Features | Interviews

Okkervil River

By Aaron Newell | 23 February 2007


Aaron Newell (CMG): I’ve noticed that in your music criticism, you spend a lot of time focussing on “Outsider” music, debating whether Daniel Johnston should even be called that. Aside from the connection with Hardin, some people will see that as a co-theme in Black Sheep Boy, just from the album’s name. What’s the fascination with pariah music?

Will Sheff (WS): I’m not interested in “Outsider Music” in the way someone like Irwin Chusid might categorize it — i.e. the music of the utterly untrained and/or mentally unstable (with the latter element providing a ghoulish kind of allure for those who would gawk) — so much as I’m interested in the footnotes to the traditionally-accepted rock and roll canonical history. I’m drawn to and charmed by figures like Chris Bell and Nikki Sudden, talented artists who only saw fame and fortune as through a chink in an impossibly high fence, and so had to settle into a life of deflated average joe-hood or else manufacture poignantly outsized iconic personas for themselves. There’s something moving and heroic about these also-rans; they seem to embody the real essence of rock and roll so much more than someone like, say, Billy Joel.

§ **Dataset excerpts**:
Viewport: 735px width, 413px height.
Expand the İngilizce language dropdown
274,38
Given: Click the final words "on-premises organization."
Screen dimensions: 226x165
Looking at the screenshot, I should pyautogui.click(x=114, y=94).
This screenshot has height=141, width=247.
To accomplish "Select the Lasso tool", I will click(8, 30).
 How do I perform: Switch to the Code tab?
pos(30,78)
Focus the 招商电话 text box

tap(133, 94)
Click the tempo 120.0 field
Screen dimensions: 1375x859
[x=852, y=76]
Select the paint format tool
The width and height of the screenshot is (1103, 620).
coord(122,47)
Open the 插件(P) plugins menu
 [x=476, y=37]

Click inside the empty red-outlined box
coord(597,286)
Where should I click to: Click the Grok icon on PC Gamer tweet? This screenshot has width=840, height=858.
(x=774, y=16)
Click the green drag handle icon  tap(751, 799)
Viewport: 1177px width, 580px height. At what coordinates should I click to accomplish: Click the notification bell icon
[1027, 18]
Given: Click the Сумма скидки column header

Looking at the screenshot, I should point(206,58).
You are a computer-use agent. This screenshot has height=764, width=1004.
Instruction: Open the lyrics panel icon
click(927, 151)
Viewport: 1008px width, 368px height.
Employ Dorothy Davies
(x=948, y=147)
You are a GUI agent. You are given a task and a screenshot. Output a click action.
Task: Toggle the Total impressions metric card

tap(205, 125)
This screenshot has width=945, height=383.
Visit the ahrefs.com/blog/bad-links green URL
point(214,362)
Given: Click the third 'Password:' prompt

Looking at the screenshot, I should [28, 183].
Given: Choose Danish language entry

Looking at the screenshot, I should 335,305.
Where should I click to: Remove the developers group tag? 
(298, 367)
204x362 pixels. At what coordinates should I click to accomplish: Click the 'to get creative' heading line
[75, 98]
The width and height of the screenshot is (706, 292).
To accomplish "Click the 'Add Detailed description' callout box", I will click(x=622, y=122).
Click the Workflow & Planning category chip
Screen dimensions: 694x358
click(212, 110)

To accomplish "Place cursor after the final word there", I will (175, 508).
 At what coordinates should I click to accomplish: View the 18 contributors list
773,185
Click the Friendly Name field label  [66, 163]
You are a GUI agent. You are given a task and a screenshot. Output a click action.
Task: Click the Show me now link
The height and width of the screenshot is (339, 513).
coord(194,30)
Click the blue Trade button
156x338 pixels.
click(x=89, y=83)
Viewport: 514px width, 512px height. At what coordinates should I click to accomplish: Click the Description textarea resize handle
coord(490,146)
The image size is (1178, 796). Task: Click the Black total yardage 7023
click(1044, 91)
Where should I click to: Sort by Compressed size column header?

§ **Problems and tasks**:
[1] Name every person the Okkervil River interview above mentions, other than the interviewer and Will Sheff, in the form the text gives.
[2] Repeat the passage of the Okkervil River interview starting with "Okkervil River" and going on through "with pariah music?".

§ **Solutions for each task**:
[1] Daniel Johnston, Hardin, Irwin Chusid, Chris Bell, Nikki Sudden, Billy Joel

[2]
Okkervil River

By Aaron Newell | 23 February 2007


Aaron Newell (CMG): I’ve noticed that in your music criticism, you spend a lot of time focussing on “Outsider” music, debating whether Daniel Johnston should even be called that. Aside from the connection with Hardin, some people will see that as a co-theme in Black Sheep Boy, just from the album’s name. What’s the fascination with pariah music?